A Zn-phthalocyanine derivative bearing four 4-oxy-N-methyl-piperidinyl peripheral substituents has been formulated in an azone-containing gel for topical administration and its potential as a photodynamic therapy agent has been investigated. The phthalocyanine displays an intense absorbance in the 680 nm range and shows a high photosensitizing activity toward a model biological substrate (N-acetyl-L-tryptophanamide). Upon administration of 20 microg cm(-2) onto the dorsal skin of Balb/c mice, maximal phthalocyanine concentrations (ca. 64.2 ng mg(-1) of skin) are reached at 1 h after the deposition. The photosensitizer appears to be localized in the epidermal layers, since (a) no detectable amounts of phthalocyanine are recovered from the mouse blood and liver; and (b) upon photoactivation with a diode laser at 675 nm, only the epidermis is heavily damaged, as shown by histological and ultrastructural analysis. The photodamage is largely of inflammatory nature and an essentially complete healing of the damaged skin is observed at 72 h after the end of the phototreatment. The minimal phototoxic dose for 20 microg cm(-2) photosensitizer and 675 nm irradiation is found to be (150 mW cm(-2)-120 J cm(-2)) or (180 mW cm(-2)-100 J cm(-2)).

Pharmacokinetic and phototherapeutic properties of axially substituted Si(IV)-tetradibenzobarreleno-octabutoxyphthalocyanines.

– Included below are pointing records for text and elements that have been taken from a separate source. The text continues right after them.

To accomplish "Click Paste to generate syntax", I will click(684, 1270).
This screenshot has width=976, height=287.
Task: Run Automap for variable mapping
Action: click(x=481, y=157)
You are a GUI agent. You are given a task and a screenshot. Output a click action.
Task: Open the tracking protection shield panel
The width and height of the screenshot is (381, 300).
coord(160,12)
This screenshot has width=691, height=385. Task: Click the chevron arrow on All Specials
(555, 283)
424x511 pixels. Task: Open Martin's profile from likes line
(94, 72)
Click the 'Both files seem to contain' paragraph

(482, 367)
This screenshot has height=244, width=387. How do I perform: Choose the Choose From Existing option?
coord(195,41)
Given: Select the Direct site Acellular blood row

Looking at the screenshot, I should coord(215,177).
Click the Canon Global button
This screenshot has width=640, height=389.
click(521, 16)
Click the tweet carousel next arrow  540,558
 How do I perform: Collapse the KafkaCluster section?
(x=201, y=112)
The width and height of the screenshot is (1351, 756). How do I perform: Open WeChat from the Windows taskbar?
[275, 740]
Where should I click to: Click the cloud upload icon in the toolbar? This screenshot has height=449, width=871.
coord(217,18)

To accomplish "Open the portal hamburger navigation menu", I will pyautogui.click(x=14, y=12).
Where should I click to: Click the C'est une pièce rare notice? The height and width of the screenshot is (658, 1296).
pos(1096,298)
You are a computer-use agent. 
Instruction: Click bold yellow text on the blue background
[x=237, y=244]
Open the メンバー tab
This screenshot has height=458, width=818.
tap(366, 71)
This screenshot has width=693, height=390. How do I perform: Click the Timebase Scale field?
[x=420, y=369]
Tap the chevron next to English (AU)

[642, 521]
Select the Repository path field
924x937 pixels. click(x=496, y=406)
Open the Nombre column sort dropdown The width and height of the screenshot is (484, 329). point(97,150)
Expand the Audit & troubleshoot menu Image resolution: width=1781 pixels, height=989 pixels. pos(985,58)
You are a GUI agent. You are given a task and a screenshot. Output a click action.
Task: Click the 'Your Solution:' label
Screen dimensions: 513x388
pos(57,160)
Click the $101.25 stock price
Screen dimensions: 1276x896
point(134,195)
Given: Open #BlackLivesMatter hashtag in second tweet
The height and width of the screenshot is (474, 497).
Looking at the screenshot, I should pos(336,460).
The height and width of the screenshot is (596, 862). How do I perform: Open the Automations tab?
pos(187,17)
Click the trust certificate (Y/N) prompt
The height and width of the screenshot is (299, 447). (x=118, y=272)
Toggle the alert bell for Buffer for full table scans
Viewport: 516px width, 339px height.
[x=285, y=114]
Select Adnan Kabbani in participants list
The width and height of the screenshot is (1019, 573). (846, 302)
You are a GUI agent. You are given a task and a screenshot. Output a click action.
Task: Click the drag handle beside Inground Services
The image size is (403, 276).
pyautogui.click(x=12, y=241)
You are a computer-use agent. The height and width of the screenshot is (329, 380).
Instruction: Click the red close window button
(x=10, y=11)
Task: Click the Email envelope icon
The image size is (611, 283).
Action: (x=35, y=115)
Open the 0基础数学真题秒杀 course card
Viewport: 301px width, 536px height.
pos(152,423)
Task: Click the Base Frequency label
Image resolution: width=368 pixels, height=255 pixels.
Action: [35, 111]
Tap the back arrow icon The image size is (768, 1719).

Three Si(IV)-tetradibenzobarreleno-octabutoxyphthalocyanines (TDiBOPcs) bearing different axial ligands on the metal ion were studied for their tumour-localizing and-photosensitizing properties after i.v. injection via a Cremophor emulsion (0.35 mumol kg-1 b.w.) to Balb/c mice bearing an intramuscularly implanted MS-2 fibrosarcoma. In all cases, the maximum tumour accumulation of the photosensitizer (0.8-1.9 nmol g-1 of tissue) was found at 24 h after injection. The efficiency and selectivity of tumour targeting appeared to be dependent on the nature of the axial ligands; optimal values of these parameters were obtained in the case of the bis(trihexyl-siloxy)-substituted Si(IV)-TDiBOPc, which gave a 7-9 tumour/muscle ratio of phthalocyanine concentration at 24-48 h after injection. The extent of tumour response to PDT treatment was correlated with the concentration of the photosensitizer in the tumour tissue: upon 740 nm irradiation (180 mW cm-2, 200 J cm-2) at 48 h after injection of 0.35 mumol kg-1 of Si(IV)-TDiBOPc-C6H13, the tumour growth exhibited a delay of about 7 days.